Моя самая любимая писательница – Варя Арпад. Я знаю, ты ничего не слышал о ней. Но в каждом киоске в Будапеште лежат ее книги. Если бы ты почитал ее, то понял бы, о чем я говорю. Недавно она опубликовала коллекцию рецептов «Сто самых любимых». В одном из интервью она сказала, что пишет, как готовит. Роман – это гуляш, точно известно, сколько надо мяса, а сколько картошки положить в кастрюлю. Так вот, ты не моя мерка, я это чувствовала, ты слишком непостоянен. Мне нужна территория, а не плот.
Мама
Не так уж мне и легко разговаривать с тобой об этом, но, с другой стороны, ты так похож на меня, и у тебя есть потребность слиться с кем-то в касании. Никогда ничего невозможно было добиться от тебя словами, только ласками, поцелуями.
Только ты слегка перепуган. Как получилось, что ты стал таким неуверенным, как я позволила этому совершиться? Иногда я думаю, что была слишком занята собой, но как можно было иначе? Я была бы не я без своих каникул. Кто бы посмел требовать от меня этого?
Жалею ли я, что вышла за твоего отца? Я устала от поисков. Думала, что со мной что-то не так, раз все время чем-то недовольна. Мне хотелось порядка. Я поверила, что этого можно добиться, приняв решение.
В чем мой грех?
Да, наконец-то я живу по-своему. Но я не успокоилась, потому что ты продолжаешь блуждать. Я не сумела добиться, чтобы ты поднялся в жизни хоть на одну ступень выше меня.
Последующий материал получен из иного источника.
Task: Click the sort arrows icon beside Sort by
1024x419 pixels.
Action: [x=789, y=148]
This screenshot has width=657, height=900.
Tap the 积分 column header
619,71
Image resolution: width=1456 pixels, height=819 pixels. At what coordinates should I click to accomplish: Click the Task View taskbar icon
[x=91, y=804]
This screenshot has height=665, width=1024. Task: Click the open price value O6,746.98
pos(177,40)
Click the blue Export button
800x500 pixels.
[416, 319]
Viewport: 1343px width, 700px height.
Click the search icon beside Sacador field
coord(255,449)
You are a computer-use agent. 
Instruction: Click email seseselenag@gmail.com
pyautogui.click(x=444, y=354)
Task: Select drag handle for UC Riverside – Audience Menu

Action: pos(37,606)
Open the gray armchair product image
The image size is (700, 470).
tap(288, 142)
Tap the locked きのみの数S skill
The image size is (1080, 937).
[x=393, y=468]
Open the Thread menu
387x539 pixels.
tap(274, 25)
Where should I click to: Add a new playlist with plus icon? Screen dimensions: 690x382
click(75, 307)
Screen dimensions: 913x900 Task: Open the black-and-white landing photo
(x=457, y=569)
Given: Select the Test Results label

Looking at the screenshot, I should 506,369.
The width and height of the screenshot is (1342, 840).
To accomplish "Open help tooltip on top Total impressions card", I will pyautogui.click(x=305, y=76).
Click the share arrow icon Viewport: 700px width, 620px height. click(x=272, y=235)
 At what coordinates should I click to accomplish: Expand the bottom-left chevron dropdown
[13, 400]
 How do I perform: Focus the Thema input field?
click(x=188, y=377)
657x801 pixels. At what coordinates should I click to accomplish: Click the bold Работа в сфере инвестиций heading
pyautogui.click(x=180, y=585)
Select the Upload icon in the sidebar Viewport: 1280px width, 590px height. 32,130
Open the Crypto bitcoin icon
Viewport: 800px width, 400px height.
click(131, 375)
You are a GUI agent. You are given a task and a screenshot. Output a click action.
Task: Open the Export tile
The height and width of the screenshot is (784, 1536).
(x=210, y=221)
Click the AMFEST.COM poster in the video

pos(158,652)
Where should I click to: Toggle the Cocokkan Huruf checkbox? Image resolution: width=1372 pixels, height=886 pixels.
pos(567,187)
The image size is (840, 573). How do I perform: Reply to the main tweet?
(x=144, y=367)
Хотя откуда я знаю. Разве я понимаю тебя? Только догадываюсь. Ну, может, так и должно быть.
Ирена
Хорошо, я обманывала тебя, не такое уж ты для меня законченное обстоятельство, как я думала, завершенный цикл. Тут есть одно большое «но». По правде говоря, это был лучший секс в моей жизни. Несравненно лучший. Потому что между нами все было сексом. Каждое прикосновение, каждое дыхание – чистая эротика. А это дело непривычное. Напротив.
Почему у нас не получилось?
Я больше не могла переносить такое недоверие, эту стену, которую ты постоянно выстраивал между нами, твою крепость, которую ты ежедневно выстраивал в борьбе со мной. Почему? Ты вел себя так, словно я какая-то лихорадка, которой ты заразился, от которой нет лекарства, и единственное, что тебе оставалось, ждать, когда она пройдет сама.
Вот я и прошла! И лучше ли тебе стало в жизни?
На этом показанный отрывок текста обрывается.